• [What is expected]:
Could you transcribe every entry exactly, leaving nothing out?

(Dataset entries)
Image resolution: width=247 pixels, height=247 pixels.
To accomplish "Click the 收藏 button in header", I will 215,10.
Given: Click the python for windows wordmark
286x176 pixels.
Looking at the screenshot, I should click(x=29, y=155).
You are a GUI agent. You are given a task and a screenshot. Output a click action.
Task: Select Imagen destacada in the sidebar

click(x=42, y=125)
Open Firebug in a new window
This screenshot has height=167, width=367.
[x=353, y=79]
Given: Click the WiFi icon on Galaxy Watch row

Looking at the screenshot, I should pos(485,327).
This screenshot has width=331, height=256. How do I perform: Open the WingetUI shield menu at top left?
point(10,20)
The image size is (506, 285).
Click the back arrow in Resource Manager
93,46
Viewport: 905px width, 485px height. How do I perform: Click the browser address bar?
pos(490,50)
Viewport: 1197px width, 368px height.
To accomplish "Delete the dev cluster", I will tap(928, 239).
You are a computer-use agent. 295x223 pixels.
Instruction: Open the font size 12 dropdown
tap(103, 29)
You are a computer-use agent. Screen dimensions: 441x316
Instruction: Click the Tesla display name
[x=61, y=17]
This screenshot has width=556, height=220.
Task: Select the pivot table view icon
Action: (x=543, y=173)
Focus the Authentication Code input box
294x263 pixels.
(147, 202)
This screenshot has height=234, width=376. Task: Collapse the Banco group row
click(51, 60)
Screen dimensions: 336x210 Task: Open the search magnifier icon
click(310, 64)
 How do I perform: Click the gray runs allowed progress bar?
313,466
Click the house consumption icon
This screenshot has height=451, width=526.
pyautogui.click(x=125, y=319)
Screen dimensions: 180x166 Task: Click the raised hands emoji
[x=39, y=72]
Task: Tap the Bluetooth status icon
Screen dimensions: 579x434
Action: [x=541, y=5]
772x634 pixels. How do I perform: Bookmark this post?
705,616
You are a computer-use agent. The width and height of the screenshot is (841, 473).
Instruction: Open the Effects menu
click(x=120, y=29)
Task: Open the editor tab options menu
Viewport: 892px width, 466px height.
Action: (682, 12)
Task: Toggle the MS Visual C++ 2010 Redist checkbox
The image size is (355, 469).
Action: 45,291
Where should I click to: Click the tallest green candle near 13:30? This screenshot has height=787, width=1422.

• [Result]:
Image resolution: width=247 pixels, height=247 pixels.
To accomplish "Click the 收藏 button in header", I will 215,10.
Given: Click the python for windows wordmark
286x176 pixels.
Looking at the screenshot, I should click(x=29, y=155).
You are a GUI agent. You are given a task and a screenshot. Output a click action.
Task: Select Imagen destacada in the sidebar

click(x=42, y=125)
Open Firebug in a new window
This screenshot has height=167, width=367.
[x=353, y=79]
Given: Click the WiFi icon on Galaxy Watch row

Looking at the screenshot, I should pos(485,327).
This screenshot has width=331, height=256. How do I perform: Open the WingetUI shield menu at top left?
point(10,20)
The image size is (506, 285).
Click the back arrow in Resource Manager
93,46
Viewport: 905px width, 485px height. How do I perform: Click the browser address bar?
pos(490,50)
Viewport: 1197px width, 368px height.
To accomplish "Delete the dev cluster", I will tap(928, 239).
You are a computer-use agent. 295x223 pixels.
Instruction: Open the font size 12 dropdown
tap(103, 29)
You are a computer-use agent. Screen dimensions: 441x316
Instruction: Click the Tesla display name
[x=61, y=17]
This screenshot has width=556, height=220.
Task: Select the pivot table view icon
Action: (x=543, y=173)
Focus the Authentication Code input box
294x263 pixels.
(147, 202)
This screenshot has height=234, width=376. Task: Collapse the Banco group row
click(51, 60)
Screen dimensions: 336x210 Task: Open the search magnifier icon
click(310, 64)
 How do I perform: Click the gray runs allowed progress bar?
313,466
Click the house consumption icon
This screenshot has height=451, width=526.
pyautogui.click(x=125, y=319)
Screen dimensions: 180x166 Task: Click the raised hands emoji
[x=39, y=72]
Task: Tap the Bluetooth status icon
Screen dimensions: 579x434
Action: [x=541, y=5]
772x634 pixels. How do I perform: Bookmark this post?
705,616
You are a computer-use agent. The width and height of the screenshot is (841, 473).
Instruction: Open the Effects menu
click(x=120, y=29)
Task: Open the editor tab options menu
Viewport: 892px width, 466px height.
Action: (682, 12)
Task: Toggle the MS Visual C++ 2010 Redist checkbox
The image size is (355, 469).
Action: 45,291
Where should I click to: Click the tallest green candle near 13:30? This screenshot has height=787, width=1422.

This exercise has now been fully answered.